I trudged up the hill, pushing a stroller
weighing an easy sixty pounds with both boys in it and I was starting to have
that hopeless feeling, thick and harsh in my chest.
It was Christmas
time again, though I wasn’t looking forward to it. It was a “green Christmas,” which in Oklahoma
just means brown. It was too warm for
snow but too cold for grass to stay alive. Everything was dead and dark and it
wasn’t helping my mood, or the weight of the stroller.
He had broken up
with me back in July, but it was just then hitting me, what with work and
writing and anything else that I could cram into my life: anything to keep me
from thinking.
I looked up into
the clear blue sky and asked “why?” Why
did I have to be alone for Christmas, why did I have to go through this hurt
over and over? And that first question
came into my mind and heart; would there ever be beautiful things again?
Rounding the
corner, I saw an older couple putting up their Christmas decorations. They waved at my boys and said how cute they
were. I said, thank you, never sure how
to respond, since I am their nanny and how cute they may or may not be wasn’t
any of my doing.
We walked on
finding more houses with decorations; some of the houses still had roses
growing out front. Big and beautiful
blossoms flowed in the wind. The petals
looked odd in the winter; little speckles of color in all the brown, but they
looked even stranger next to the decorations.
Normally, it was
too cold to have roses in December.
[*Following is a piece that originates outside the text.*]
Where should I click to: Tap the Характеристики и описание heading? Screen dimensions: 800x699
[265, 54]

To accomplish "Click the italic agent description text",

But
this was a special winter, and I suppose a special Christmas, that there would
still be blossoms not just alive, but thriving.
I wanted to be
happy at seeing them, to be pleased with this gift in the winter, the first of
its kind that I had ever seen. But
something in my heart cringed at the sight of my favorite flower, a sight that
not so long ago would have delighted me to the tips of my soul. What once was a joyful gift, now felt like a
placating band-aid on my heart, as if God were a guilty husband bringing roses
to cover up the hurt in my life.
We kept walking
and the farther we walked the more bushes I saw. There were new buds on some, and giant full
flowers on others. In all different
colors, reds and pinks; whites and oranges, they swayed my way, as if waving to
say hello. I simply grinded my teeth and
kept walking.
The wind picked up
and as always my boys began to laugh.
“Cold!” they said, through their giggles.
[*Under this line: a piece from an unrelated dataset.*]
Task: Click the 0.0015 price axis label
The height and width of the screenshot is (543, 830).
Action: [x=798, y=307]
“It’s the wind,” I told them. It was nothing new for them to laugh at the
wind. They thought it was funny the way it
blew in their faces and through their hair, making it dance around their heads
like the petals on the roses.
Their laughter
touched something inside of me. They
smiled, their blue eyes twinkling. They
didn’t know the harshness of the world yet, didn’t know that the wind could be
a scary thing sometimes. They still thought it was something to laughing at. And their laughter was like a promise of
innocence, of something new and sweet and beautiful still being alive in the
world.
A thought came into
my head, looking at their perfect smiles, hearing the music of baby laughter: what
if there are still beautiful things?
What if there will always be beautiful things, even on the darkest of
days? Like the laughter of children in
the wind.
Perhaps the roses,
the laughter, the joy of a tiny moment, isn’t God’s way of placating, maybe it
is His way of giving a little beauty even on an ugly day. What if the roses where like that laughter: a
promise. A promise from God, that there
would be beautiful things again and always.
Laughing, I
reached down and caressed the soft skin of the boy’s cheeks. I kissed the top
of their heads and I thanked the Lord for my roses.
Rebekah
Roberts’ obsession with fairytales, romance, and Jesus came at an early age.
She knew as a young teen that she wanted to write books for girls that were
both fun to read and good for them.
While
working as a nanny and volunteering in her church’s youth group, Rebekah
continues her mission to write wholesome romances and uses fiction as a
platform for The Unfolding Rose Ministries; where she helps to promote true
beauty and self confidence in girls.
Rebekah
was homeschooled through high school. She continued her education at
Moore Norman Technology, where she studied creative writing. She uses her
education to instill a love of the craft in the next generation through
teaching writing classes.
Growing
up in small town Oklahoma, she loves the old south and history, which finds its
way into her writing and everyday conversation with dreams of plantation
houses, WWII dances, and Victorian trivia. She has a passion for taking an old
story and making it new.
When
she is not writing or working with youth, she loves to watch sci-fi movies with
family or enjoy a pot of tea with good friends.
Beautiful story, Rebekah. Every dark cloud has a silver lining, and you saw one. Merry Christmas to you and your family.